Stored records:
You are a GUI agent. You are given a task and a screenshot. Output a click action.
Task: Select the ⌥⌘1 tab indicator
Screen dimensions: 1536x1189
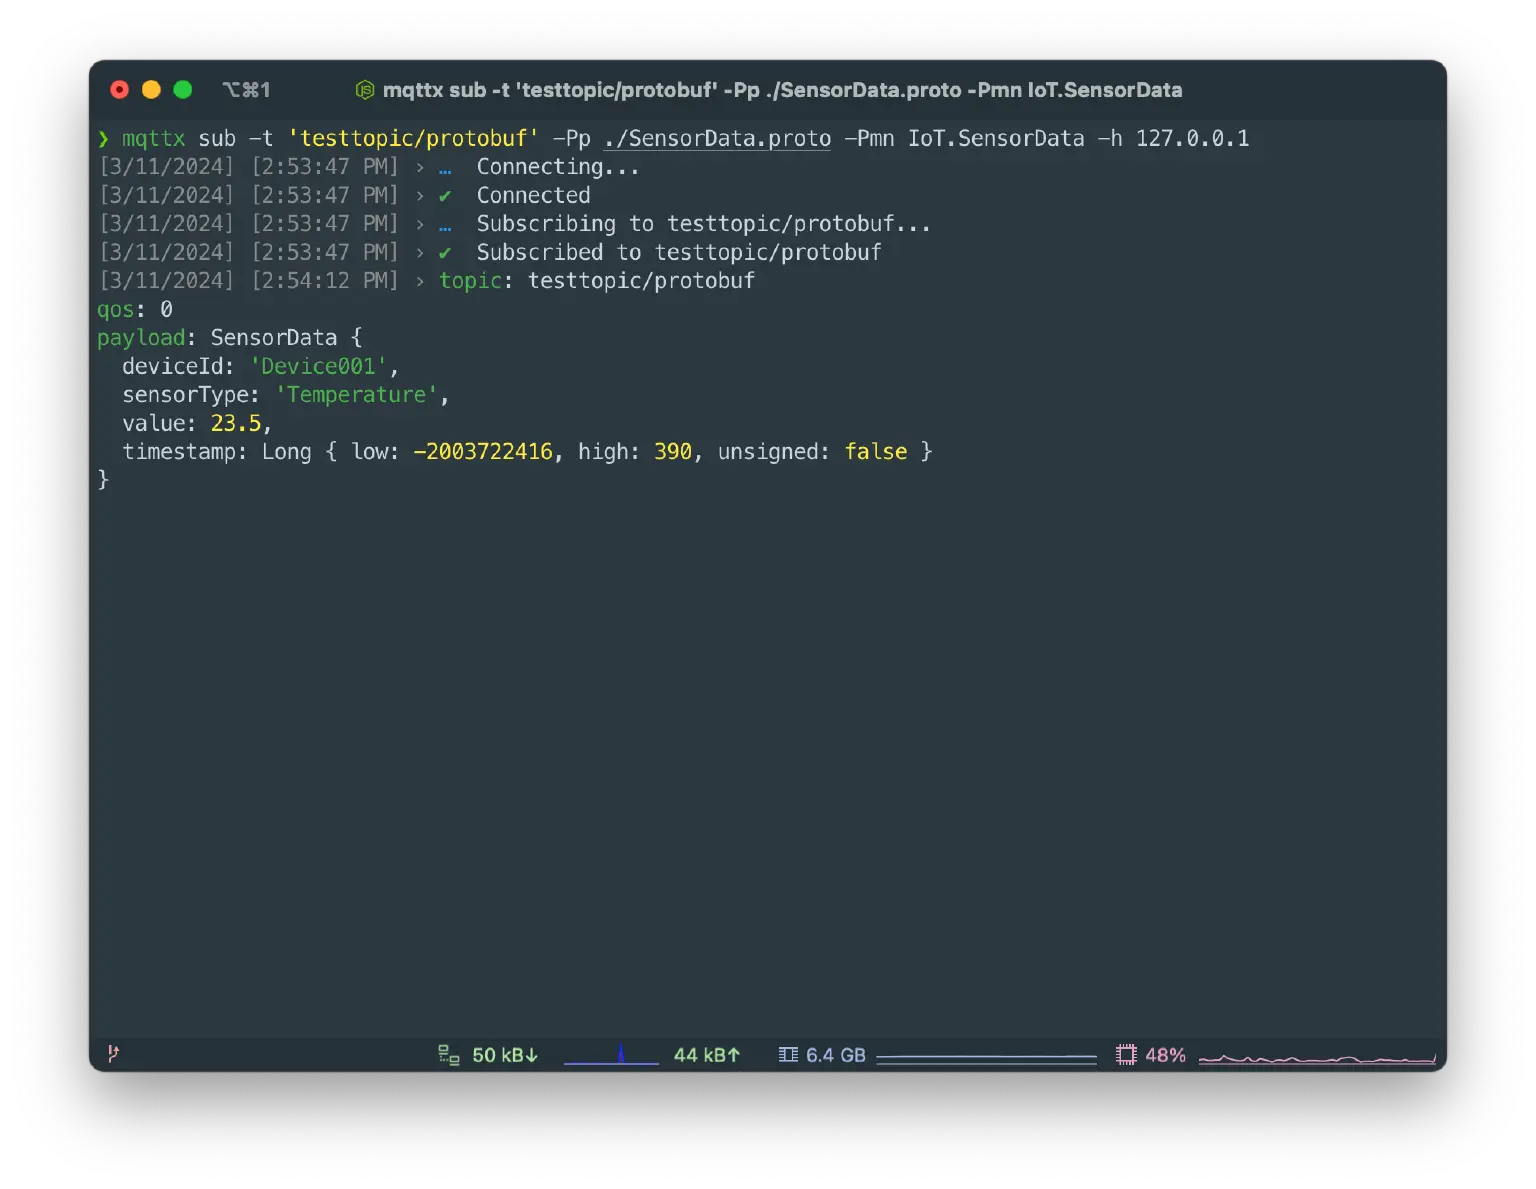coord(247,90)
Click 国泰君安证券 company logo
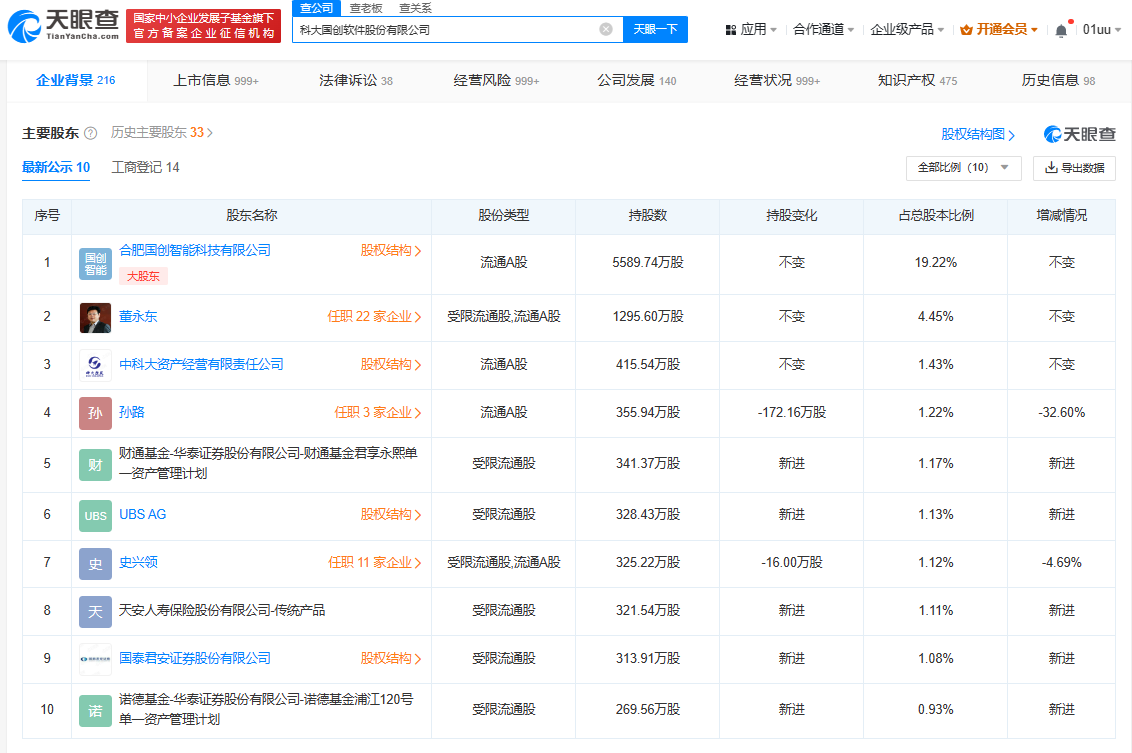1132x753 pixels. (96, 659)
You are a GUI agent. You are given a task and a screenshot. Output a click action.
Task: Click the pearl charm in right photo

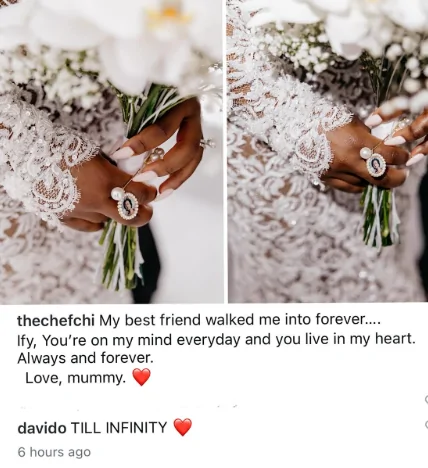[x=366, y=152]
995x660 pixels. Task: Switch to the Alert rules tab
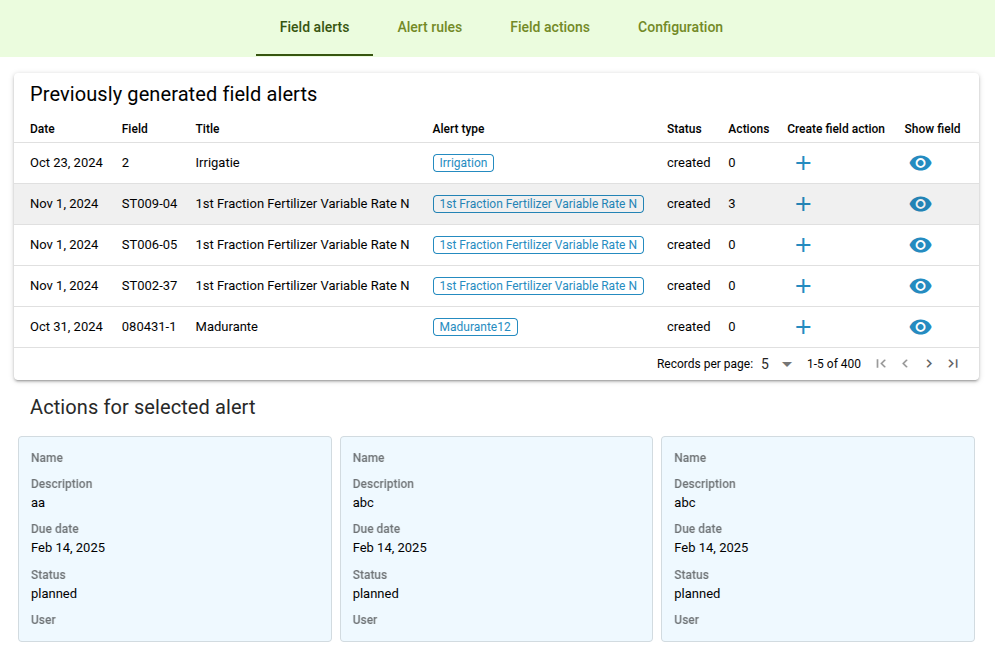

=== Assignment ===
Copy each entry exactly as written. Images should not appear in the copy.

=== Reply ===
You are a GUI agent. You are given a task and a screenshot. Output a click action.
Task: Select the ⌥⌘1 tab indicator
Screen dimensions: 1536x1189
coord(247,90)
Click 国泰君安证券 company logo
1132x753 pixels. (96, 659)
You are a GUI agent. You are given a task and a screenshot. Output a click action.
Task: Click the pearl charm in right photo

[x=366, y=152]
995x660 pixels. Task: Switch to the Alert rules tab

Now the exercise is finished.